De qualquer modo, o Google está avançando e agora combinou os modelos de linguagem com alguns de seus robôs. Atualmente, em vez de ter que codificar instruções técnicas específicas para cada tarefa que um robô é capaz de realizar, os pesquisadores podem simplesmente conversar com eles usando o vocabulário do nosso cotidiano. Ainda mais significativo, o novo software ajuda os robôs a analisarem instruções complexas para várias etapas por conta própria.
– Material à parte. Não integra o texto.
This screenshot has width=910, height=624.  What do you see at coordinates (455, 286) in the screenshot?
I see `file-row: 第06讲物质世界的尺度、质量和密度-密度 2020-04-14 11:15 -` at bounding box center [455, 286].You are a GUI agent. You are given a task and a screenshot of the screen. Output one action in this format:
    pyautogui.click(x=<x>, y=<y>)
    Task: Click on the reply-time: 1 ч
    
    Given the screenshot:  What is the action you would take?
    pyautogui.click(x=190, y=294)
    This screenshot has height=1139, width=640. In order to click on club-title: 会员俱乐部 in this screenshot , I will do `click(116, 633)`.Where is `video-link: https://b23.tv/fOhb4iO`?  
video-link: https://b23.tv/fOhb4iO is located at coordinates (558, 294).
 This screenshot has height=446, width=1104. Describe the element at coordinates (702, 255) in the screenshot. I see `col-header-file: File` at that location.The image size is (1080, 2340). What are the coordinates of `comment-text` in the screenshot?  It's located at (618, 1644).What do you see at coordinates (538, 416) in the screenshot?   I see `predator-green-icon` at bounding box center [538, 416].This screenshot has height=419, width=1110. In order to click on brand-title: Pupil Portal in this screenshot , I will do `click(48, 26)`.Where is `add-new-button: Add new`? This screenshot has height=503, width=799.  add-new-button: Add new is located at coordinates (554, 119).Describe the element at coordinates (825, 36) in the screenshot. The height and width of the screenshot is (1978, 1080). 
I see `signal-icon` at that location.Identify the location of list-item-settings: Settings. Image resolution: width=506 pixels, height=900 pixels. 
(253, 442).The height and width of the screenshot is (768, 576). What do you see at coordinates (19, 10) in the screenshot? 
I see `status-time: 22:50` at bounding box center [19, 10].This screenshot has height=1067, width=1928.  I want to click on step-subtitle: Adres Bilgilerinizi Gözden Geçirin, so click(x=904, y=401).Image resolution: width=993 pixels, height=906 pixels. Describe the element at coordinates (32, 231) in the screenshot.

Agora, os robôs podem interpretar instruções que nunca escutaram antes e elaborar respostas e ações que façam sentido.
Robôs capazes de usar modelos de linguagem poderiam mudar a forma como as fábricas e os centros de distribuição são administrados, disse Zac Stewart Rogers, professor de gestão da cadeia de suprimentos da Universidade do Estado do Colorado.
“Um humano e um robô trabalhando juntos é sempre mais produtivo” hoje, disse ele. “Os robôs podem fazer o trabalho braçal pesado. Os humanos podem solucionar problemas variados.”
Se os robôs forem capazes de compreender tarefas complexas, isso poderia significar que os centros de distribuição poderiam ser menores, com menos humanos e mais robôs. Isso pode significar menos empregos para as pessoas, embora Rogers aponte que geralmente quando há uma redução no quadro de funcionários devido à automação em uma área, empregos são criados em outras.
Ainda resta provavelmente um longo caminho até isso. As técnicas de IA, como redes neurais e aprendizado por reforço, têm sido usadas para treinar robôs há anos. Isso levou a alguns avanços, mas o progresso ainda é lento. Os robôs do Google estão muito longe de estar prontos para o mundo real e, em entrevistas, pesquisadores e executivos do Google disseram inúmeras vezes que estão apenas operando um laboratório de pesquisa e ainda não têm planos de comercializar a tecnologia.
Mas está claro que o Google e outras gigantes da tecnologia têm um grande interesse em robótica. A Amazon usa muitos robôs em seus armazéns, está experimentando a entrega por drones e no início deste mês concordou em comprar a fabricante do robô aspirador Roomba por US$ 1,7 bilhão.
A Tesla, que desenvolveu alguns recursos de direção autônoma para seus veículos, também está trabalhando em robôs de uso geral.
Em 2013, o Google não poupou gastos e fez uma série de aquisições de empresas de robótica, entre elas a Boston Dynamics, fabricante dos robôs-cães que muitas vezes se tornam virais nas redes sociais. Mas o executivo responsável pelo programa foi acusado de assédio sexual e deixou a empresa logo depois.
Em 2017, o Google vendeu a Boston Dynamics para a gigante japonesa de telecomunicações e investimentos em tecnologia Softbank. E o entusiasmo em torno dos robôs cada vez mais inteligentes projetados pelas empresas de tecnologia mais poderosas perdeu força.
No projeto com modelo de linguagem, os pesquisadores do Google trabalharam ao lado dos profissionais da Everyday Robots, uma empresa a parte, mas de propriedade da Alphabet, e que trabalha especificamente na construção de robôs que podem realizar uma série de tarefas “repetitivas” e “pesadas”. Os robôs já estão atuando em várias cafeterias do Google, limpando balcões e jogando lixo fora.